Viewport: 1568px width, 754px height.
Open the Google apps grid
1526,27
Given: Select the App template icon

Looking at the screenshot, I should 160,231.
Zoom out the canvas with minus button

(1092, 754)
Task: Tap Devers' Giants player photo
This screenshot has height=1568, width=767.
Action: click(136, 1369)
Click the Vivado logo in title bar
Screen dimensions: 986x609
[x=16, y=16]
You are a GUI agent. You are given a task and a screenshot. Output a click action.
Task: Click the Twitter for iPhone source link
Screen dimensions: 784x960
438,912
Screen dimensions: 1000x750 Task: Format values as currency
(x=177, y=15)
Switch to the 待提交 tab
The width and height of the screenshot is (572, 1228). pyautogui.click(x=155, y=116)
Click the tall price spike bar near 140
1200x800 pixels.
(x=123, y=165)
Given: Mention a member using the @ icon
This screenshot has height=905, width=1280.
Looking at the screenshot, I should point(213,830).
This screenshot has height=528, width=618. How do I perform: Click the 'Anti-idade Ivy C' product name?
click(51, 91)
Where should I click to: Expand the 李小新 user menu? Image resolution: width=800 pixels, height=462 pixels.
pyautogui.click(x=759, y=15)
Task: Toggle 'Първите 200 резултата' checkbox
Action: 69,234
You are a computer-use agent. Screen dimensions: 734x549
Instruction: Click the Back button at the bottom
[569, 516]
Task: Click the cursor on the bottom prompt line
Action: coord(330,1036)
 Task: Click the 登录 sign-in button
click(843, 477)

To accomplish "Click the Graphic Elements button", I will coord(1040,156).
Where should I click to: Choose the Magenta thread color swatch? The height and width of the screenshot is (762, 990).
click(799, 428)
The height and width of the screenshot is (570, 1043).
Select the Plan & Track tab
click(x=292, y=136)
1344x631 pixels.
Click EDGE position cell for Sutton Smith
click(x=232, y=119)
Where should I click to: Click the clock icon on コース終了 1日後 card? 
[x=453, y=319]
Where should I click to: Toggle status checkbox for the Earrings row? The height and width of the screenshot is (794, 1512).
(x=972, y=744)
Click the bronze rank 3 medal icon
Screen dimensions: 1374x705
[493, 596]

- _Problem description_: Your response must repeat the entries above exactly, in full.

- _Answer_:
Viewport: 1568px width, 754px height.
Open the Google apps grid
1526,27
Given: Select the App template icon

Looking at the screenshot, I should 160,231.
Zoom out the canvas with minus button

(1092, 754)
Task: Tap Devers' Giants player photo
This screenshot has height=1568, width=767.
Action: click(136, 1369)
Click the Vivado logo in title bar
Screen dimensions: 986x609
[x=16, y=16]
You are a GUI agent. You are given a task and a screenshot. Output a click action.
Task: Click the Twitter for iPhone source link
Screen dimensions: 784x960
438,912
Screen dimensions: 1000x750 Task: Format values as currency
(x=177, y=15)
Switch to the 待提交 tab
The width and height of the screenshot is (572, 1228). pyautogui.click(x=155, y=116)
Click the tall price spike bar near 140
1200x800 pixels.
(x=123, y=165)
Given: Mention a member using the @ icon
This screenshot has height=905, width=1280.
Looking at the screenshot, I should point(213,830).
This screenshot has height=528, width=618. How do I perform: Click the 'Anti-idade Ivy C' product name?
click(51, 91)
Where should I click to: Expand the 李小新 user menu? Image resolution: width=800 pixels, height=462 pixels.
pyautogui.click(x=759, y=15)
Task: Toggle 'Първите 200 резултата' checkbox
Action: 69,234
You are a computer-use agent. Screen dimensions: 734x549
Instruction: Click the Back button at the bottom
[569, 516]
Task: Click the cursor on the bottom prompt line
Action: coord(330,1036)
 Task: Click the 登录 sign-in button
click(843, 477)

To accomplish "Click the Graphic Elements button", I will coord(1040,156).
Where should I click to: Choose the Magenta thread color swatch? The height and width of the screenshot is (762, 990).
click(799, 428)
The height and width of the screenshot is (570, 1043).
Select the Plan & Track tab
click(x=292, y=136)
1344x631 pixels.
Click EDGE position cell for Sutton Smith
click(x=232, y=119)
Where should I click to: Click the clock icon on コース終了 1日後 card? 
[x=453, y=319]
Where should I click to: Toggle status checkbox for the Earrings row? The height and width of the screenshot is (794, 1512).
(x=972, y=744)
Click the bronze rank 3 medal icon
Screen dimensions: 1374x705
[493, 596]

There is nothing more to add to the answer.